Re: [PATCH 2/2] ls-files: add --sparse option

[Date Prev][Date Next][Thread Prev][Thread Next][Date Index][Thread Index]

 



On 11/22/2021 1:36 PM, Elijah Newren wrote:
> On Tue, Nov 16, 2021 at 7:38 AM Derrick Stolee via GitGitGadget
> <gitgitgadget@xxxxxxxxx> wrote:
>>
>> From: Derrick Stolee <dstolee@xxxxxxxxxxxxx>
>>
>> Existing callers to 'git ls-files' are expecting file names, not
>> directories. It is best to expand a sparse index to show all of the
>> contained files in this case.
>>
>> However, expert users may want to inspect the contents of the index
>> itself including which directories are sparse. Add a --sparse option to
>> allow users to request this information.
>>
>> During testing, I noticed that options such as --modified did not affect
>> the output when the files in question were outside the sparse-checkout
>> definition. Tests are added to document this preexisting behavior and
>> how it remains unchanged with the sparse index and the --sparse option.
> 
> Sure, 'git diff' and 'git status' don't show anything for such files
> either; we're being consistent.  However, this feels like it's
> normalizing an erroneous condition, possibly starting to cement one of
> the bigger UI problems we have the sparse-checkout (and sparse-index):
> 
> I assert that: Having tracked files be SKIP_WORKTREE despite having a
> file present in the working directory is typically an *error*, and one
> that we need to help users prevent/discover/recover-from.
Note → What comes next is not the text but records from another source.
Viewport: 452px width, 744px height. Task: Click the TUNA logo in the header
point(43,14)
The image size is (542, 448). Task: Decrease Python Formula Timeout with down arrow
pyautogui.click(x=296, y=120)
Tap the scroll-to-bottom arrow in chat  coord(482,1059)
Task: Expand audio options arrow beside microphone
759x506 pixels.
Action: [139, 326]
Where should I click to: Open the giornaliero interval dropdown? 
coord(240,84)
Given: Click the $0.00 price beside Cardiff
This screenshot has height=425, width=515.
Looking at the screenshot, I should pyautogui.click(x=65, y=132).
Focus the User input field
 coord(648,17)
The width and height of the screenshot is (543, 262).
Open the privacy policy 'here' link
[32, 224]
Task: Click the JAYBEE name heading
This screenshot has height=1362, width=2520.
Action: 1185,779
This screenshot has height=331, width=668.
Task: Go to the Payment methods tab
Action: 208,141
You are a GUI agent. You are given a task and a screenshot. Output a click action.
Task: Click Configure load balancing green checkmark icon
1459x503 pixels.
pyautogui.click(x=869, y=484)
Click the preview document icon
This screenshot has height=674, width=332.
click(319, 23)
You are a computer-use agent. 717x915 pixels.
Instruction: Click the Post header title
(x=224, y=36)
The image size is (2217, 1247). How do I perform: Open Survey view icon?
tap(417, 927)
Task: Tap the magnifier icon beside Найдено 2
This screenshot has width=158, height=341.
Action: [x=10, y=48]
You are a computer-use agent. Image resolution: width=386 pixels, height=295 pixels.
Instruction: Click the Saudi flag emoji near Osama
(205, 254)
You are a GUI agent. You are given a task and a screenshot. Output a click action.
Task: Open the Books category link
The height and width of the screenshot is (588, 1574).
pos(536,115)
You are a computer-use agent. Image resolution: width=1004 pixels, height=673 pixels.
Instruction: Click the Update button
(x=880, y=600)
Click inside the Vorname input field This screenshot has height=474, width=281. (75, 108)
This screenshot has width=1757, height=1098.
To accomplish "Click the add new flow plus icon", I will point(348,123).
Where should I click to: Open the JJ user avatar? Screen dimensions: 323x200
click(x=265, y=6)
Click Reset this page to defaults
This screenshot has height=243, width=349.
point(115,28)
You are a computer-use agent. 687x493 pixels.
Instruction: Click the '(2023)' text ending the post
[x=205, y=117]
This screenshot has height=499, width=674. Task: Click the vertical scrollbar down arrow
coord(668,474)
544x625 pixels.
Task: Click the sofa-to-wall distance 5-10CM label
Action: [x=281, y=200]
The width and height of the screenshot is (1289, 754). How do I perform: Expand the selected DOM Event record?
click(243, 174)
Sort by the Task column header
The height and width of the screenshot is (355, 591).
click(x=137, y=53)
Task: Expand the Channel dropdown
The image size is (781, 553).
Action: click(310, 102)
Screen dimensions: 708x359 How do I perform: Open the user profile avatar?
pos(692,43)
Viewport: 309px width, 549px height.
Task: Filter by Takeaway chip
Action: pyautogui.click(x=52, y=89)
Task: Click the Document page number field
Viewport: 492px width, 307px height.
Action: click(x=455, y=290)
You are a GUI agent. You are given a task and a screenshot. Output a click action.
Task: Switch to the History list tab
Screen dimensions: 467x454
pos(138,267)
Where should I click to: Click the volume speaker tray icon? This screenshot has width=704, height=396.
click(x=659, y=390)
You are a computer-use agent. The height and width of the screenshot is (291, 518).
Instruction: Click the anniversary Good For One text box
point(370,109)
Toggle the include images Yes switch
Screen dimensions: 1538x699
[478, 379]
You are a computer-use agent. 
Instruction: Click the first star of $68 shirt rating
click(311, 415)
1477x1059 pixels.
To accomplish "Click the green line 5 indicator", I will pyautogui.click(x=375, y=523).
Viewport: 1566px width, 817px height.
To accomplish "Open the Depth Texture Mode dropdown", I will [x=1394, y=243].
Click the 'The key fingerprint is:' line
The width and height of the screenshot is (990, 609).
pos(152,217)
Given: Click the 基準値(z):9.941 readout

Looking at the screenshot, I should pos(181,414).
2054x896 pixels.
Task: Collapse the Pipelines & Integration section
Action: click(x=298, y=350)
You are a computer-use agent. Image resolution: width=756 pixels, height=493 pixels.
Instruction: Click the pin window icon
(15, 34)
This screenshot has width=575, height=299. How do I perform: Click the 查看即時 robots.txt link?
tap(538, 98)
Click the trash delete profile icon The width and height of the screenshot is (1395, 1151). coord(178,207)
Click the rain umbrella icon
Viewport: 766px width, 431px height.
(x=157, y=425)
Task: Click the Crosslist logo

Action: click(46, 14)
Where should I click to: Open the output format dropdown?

I do think we need to tread carefully here, since some users use
'git update-index --skip-worktree' to mark a file in their
worktree as "ignored" so they can change it from HEAD without it
ever being staged. This is usually independent of the sparse-
checkout feature, so you might want to focus your efforts to paths
that exist in the worktree but are outside of the sparse-checkout
patterns.

> * I've seen users get into this condition by doing the equivalent of
> either 'git sparse-checkout disable' or 'git sparse-checkout set
> $NEW_PATHS' and then hit Ctrl-C in the middle of its operation.
> * Users also just occasionally copy files from other places (maybe
> even `git show REVISION:FILE >FILE`), and potentially edit.
> 
> In either of the above cases:
> * There is no command provided for discovering these files; not diff,
> status, ls-files, or anything
> * There is no command provided for correcting the problem; not clean,
> not reset, or anything.  They have to do it by hand
> * There are ample opportunities for the error to propagate and grow,
> due to the fact that these files will not be reported or updated.[1]
> 
> [1] For example, the user may first either switch to another branch or
> resets to some other commit.  Neither of those operations update these
> erroneous present-despite-SKIP_WORKTREE files.  And there will still
> be nothing that reports them.  But now the files are out-of-date with
> respect to the new commit.  Now if the user disables or changes the
> sparse checkout, they suddenly have several "changed" files in their
> working tree -- which they didn't touch.  In the best case, they run
> diff or status or something and notice the files and then correct it,
> and just get perplexed at where the changes came from.  But with
> enough users, some percentage of them are just going to commit (some
> of) those changes.  When someone else asks why they modified those
> files, they'll (correctly, as it turns out) claim they never did and
> that no program on their system did.  They might even think those
> files weren't part of the commit and claim that git modified the
> commit behind their back, which would be wrong, but there won't be any
> reasonable logs to check to prove what happened.
> 
> 
> I know this issue is out of scope for your series here, but the
> addition of testcases that purposely set up an erroneous condition
> makes it feel like we're trying to normalize that situation and not
> treat it like an error, and are perhap undercutting future attempts to
> try to fix it.  I'd rather have it explicitly stated that we're
> setting up an erroneous condition in our tests, in order to make sure
> we handle it as best as we can so far -- in a manner in line with diff
> and grep -- but also note that later solutions to this deeper issue
> may affect one or more of these commands.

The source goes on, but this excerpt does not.